Je rencontre le même souci pour accéder à ma boite hotmail
Si ça peu vous aider j'ai mac osX 10.3.9 et livebox 
Merci de votre aide
Surfin


----------



## rachmede (11 Avril 2007)

Je ne peux pas t'aider pour les messages d'erreurs comme tel, mais je soupçonne qu'ils apparaissent à des pages bien précises... principalement celles dont notre bon ami microsoft est responsable.
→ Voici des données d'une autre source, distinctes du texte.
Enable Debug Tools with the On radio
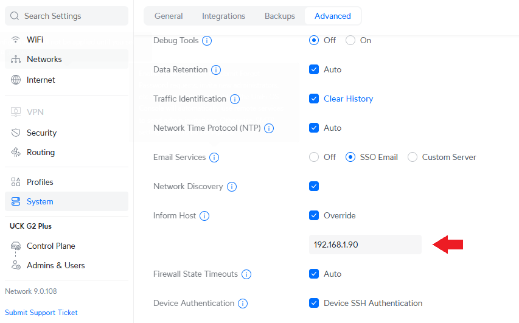The height and width of the screenshot is (323, 519). coord(350,41)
Quand je me suis procuré mon Macbook, en août dernier, j'étais un tout nouvel utilisateur Mac, comme toi je voulais aller voir mes mails dans hotmail, Safari a marché quelques fois puis il s'est mit à faire systématiquement ce que tu décris chaque fois que je voulais accéder à Hotmail, ou encore, s'il n'y avait pas d'erreurs, ça devenait simplement interminable à ouvrir. 

Problème ? Probablement microsoft qui se fout pas mal de safari.
Solution, utiliser firefox pour aller sur hotmail.


----------



## surfin (13 Avril 2007)

merci Rachmede
je confirme, avec Firefox, je peux aller sur hotmail et sur sites sécurisés.
encore merci 
Surfin.


----------



## janotlapin (3 Février 2008)

Bonjour,
j'ai depuis une semaine le même problème que vous....avez vous depuis trouver une solution?
Merci de me répondre

Janotlapin


----------